Can you write out the rows below again, substituting "dropdown" for every "menu" and changing nothing else? Leave the pictures out.

## BEGIN

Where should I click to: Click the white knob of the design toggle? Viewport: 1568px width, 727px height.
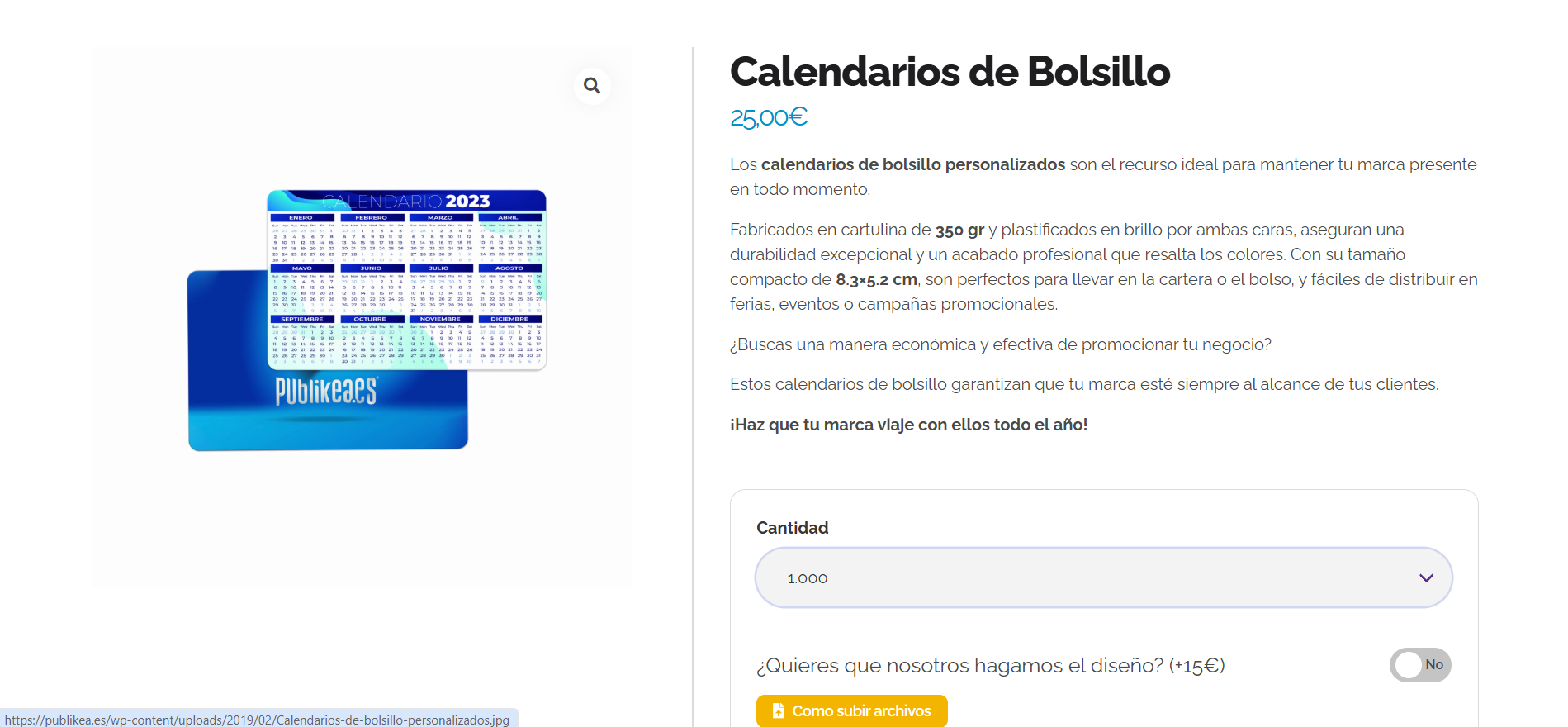tap(1408, 664)
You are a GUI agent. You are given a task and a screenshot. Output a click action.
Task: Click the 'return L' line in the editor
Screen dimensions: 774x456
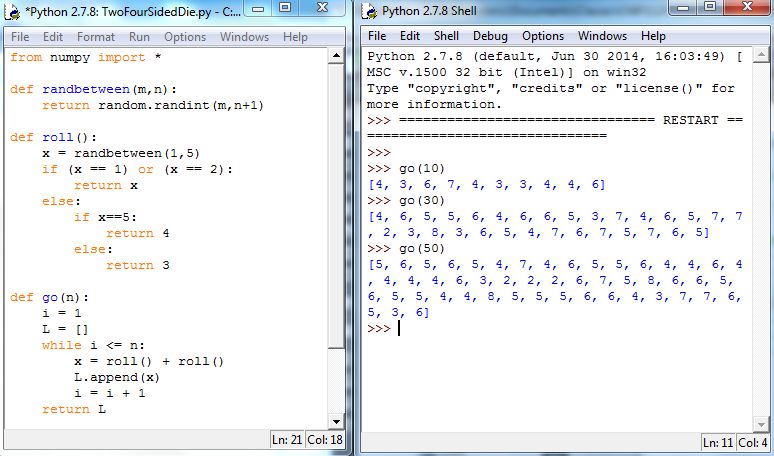(74, 409)
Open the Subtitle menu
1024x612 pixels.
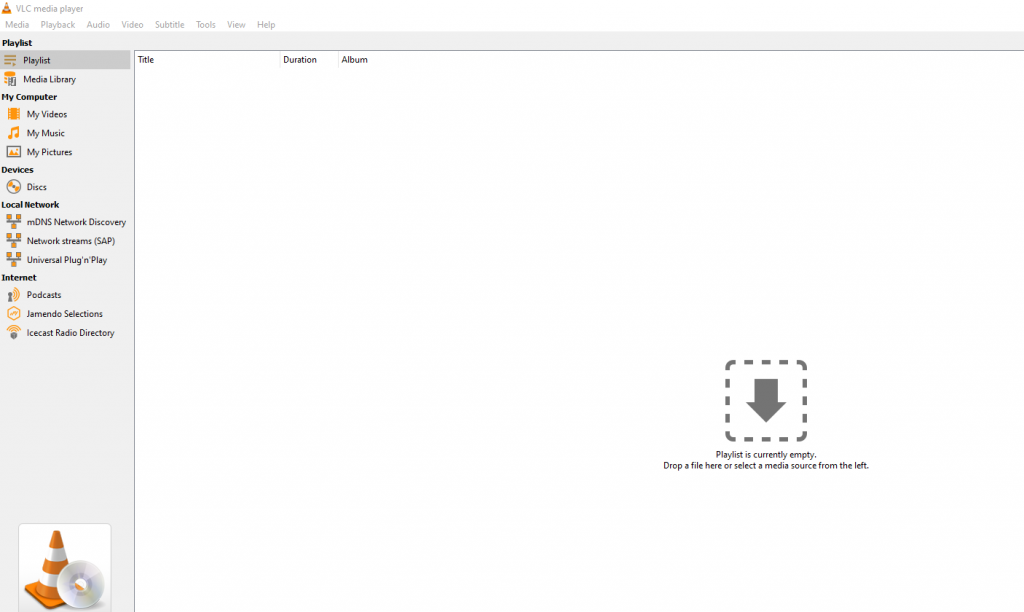169,24
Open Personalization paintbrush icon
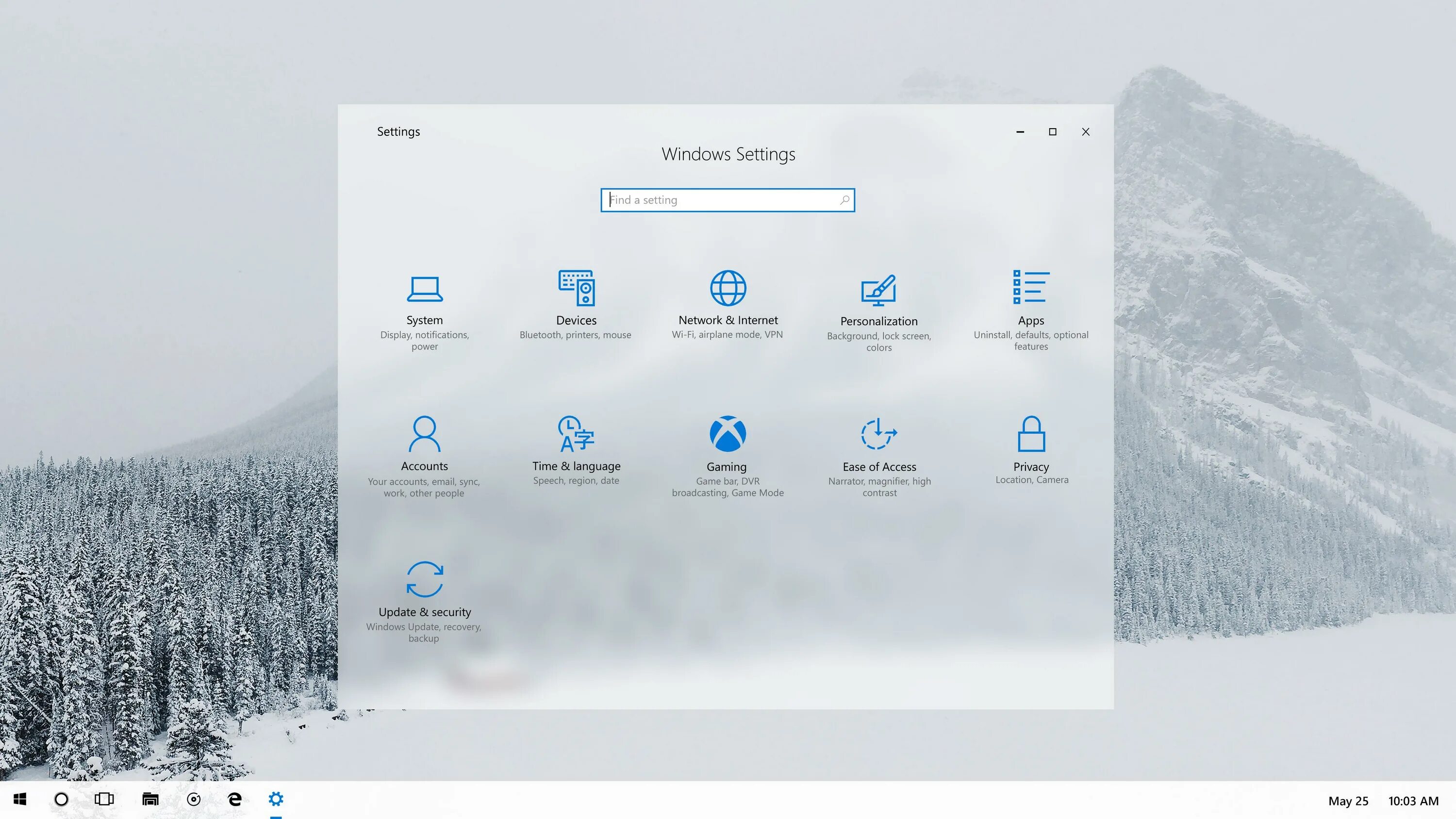1456x819 pixels. (x=878, y=291)
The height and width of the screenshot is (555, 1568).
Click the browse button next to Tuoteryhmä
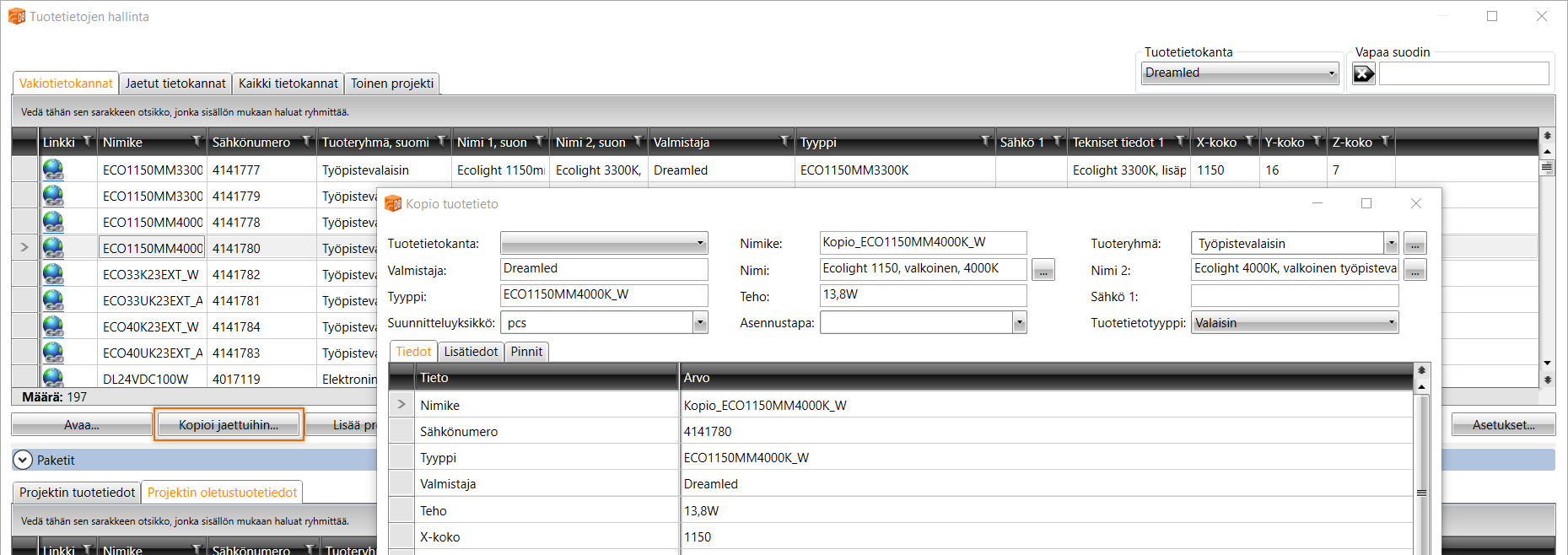click(1414, 245)
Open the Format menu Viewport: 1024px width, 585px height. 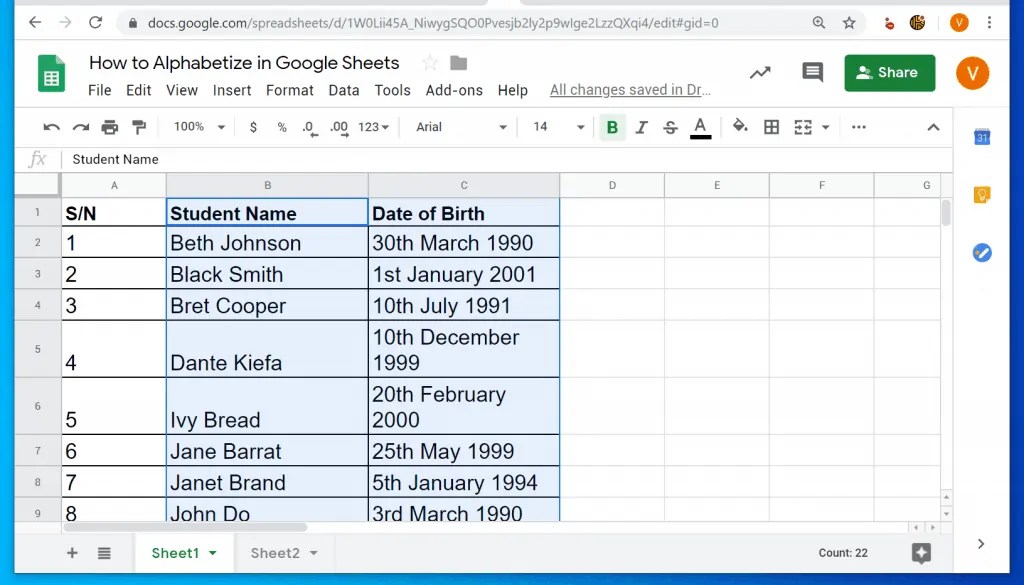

## END

• WORKED SOLUTION:
Where should I click to: Click the white knob of the design toggle? Viewport: 1568px width, 727px height.
tap(1408, 664)
You are a GUI agent. You are given a task and a screenshot. Output a click action.
Task: Click the 'return L' line in the editor
Screen dimensions: 774x456
(74, 409)
Open the Subtitle dropdown
1024x612 pixels.
169,24
Open Personalization paintbrush icon
1456x819 pixels. (x=878, y=291)
The height and width of the screenshot is (555, 1568).
Click the browse button next to Tuoteryhmä
click(1414, 245)
Open the Format dropdown Viewport: 1024px width, 585px height. 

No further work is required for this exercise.